Segundo Jung, a saúde psíquica
dependeria de um periódico retorno ao senso de Self facilitado pelo uso de mitos, ritos de passagem, cerimônias de
iniciação etc.
É interessante como no filme os ambientes
onde circulam os personagens possuem inúmeros objetos decorativos míticos como
sarcófagos egípcios, arabescos, mandalas etc. Ao lado disso, os alter-egos
represantados por Avi e Zack constantemente fazem a exortação gnóstica
“Acorde!” ao protagonista. É como se as imagens míticas ao redor do
protagonista sinalizassem para que ele abandonasse seu ego cristalizado e
despertasse para uma realidade: todos os personagens imersos em um jogo que
envolve drogas, dinheiro e poder são manipulados/seduzidos por uma figura ao
mesmo tempo onipresente e ausente chamado Sam Gold.
Sam Gold (God?)
No filme Sam Gold é nomeado como “Sr.
Mistério”, “Sr. Ambíguo” e aquele “que está em sua cabeça”. “Todos estão no seu
jogo, está tudo em sua cabeça, fingindo ser você. Todos estão em seus jogos e
ninguém sabe disso, e tudo isso é o mundo dele, ele é o dono, ele controla esse
mundo.”
Sam Gold sugere um irresistível trocadilho: “Son
God”, ou “filho de Deus”. Todas as linhas de diálogo se reportam a esse
personagem onipresente e onisciente como uma espécie de Demiurgo, sempre
representado pela sua espécie de porta-voz “Miss Walker”, sinistra figura
acompanhada por um séquito de belas modelos. Sua primeira aparição no filme é o
seu encontro com Macha em uma enorme sala com o teto com afrescos
renascentistas, lembrando a capela Cistina no Vaticano – Miss Walker seria o
papa, suposto representante terreno de Deus?

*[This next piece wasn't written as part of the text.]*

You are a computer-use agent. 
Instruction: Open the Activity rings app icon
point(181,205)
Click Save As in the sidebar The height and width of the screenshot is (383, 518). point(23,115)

Todas as trapaças, tensões e dilemas são
parte de um jogo incitado e sustentado por Sam Gold. Todos parecem temê-lo e
dever algo a ele – seja dinheiro, favores ou simplesmente medo difuso. Já vimos
isso em algum lugar... nas relações entre o Deus vingativo e intolerante das
religiões e o homem corroído por culpa e pecado.

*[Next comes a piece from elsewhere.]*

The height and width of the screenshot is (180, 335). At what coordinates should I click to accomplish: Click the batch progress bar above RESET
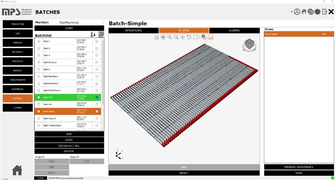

A grande virtude de “Revólver” e mostrar como
isso faz parte da própria estrutura do processo de individuação que conteria
dois lados de uma mesma moeda: de um lado um ego aparentemente poderoso,
megalomaníaco e racional (representado no filme pela presença constante do jogo
de xadrez); e do outro o seu lado escuro, o medo do fracasso, de não ter a
aprovação do Outro (Deus, Sociedade, Estado etc.).
Jake Green busca essa gnose ao longo de toda
a narrativa: ele somente se libertará do jogo se deixar de temer seus inimigos
externos e descobrir que o seu maior inimigo está dentro dele mesmo.
Ficha Técnica
- Título: Revólver
- Roteiro: Guy Ritchie, Luc Besson
- Elenco: Jason Statham, Ray Liotta, Vincent Pastore, André Benjamin, Terence Maynard
- Produção: EuropaCorp, Revolver Pictures Co.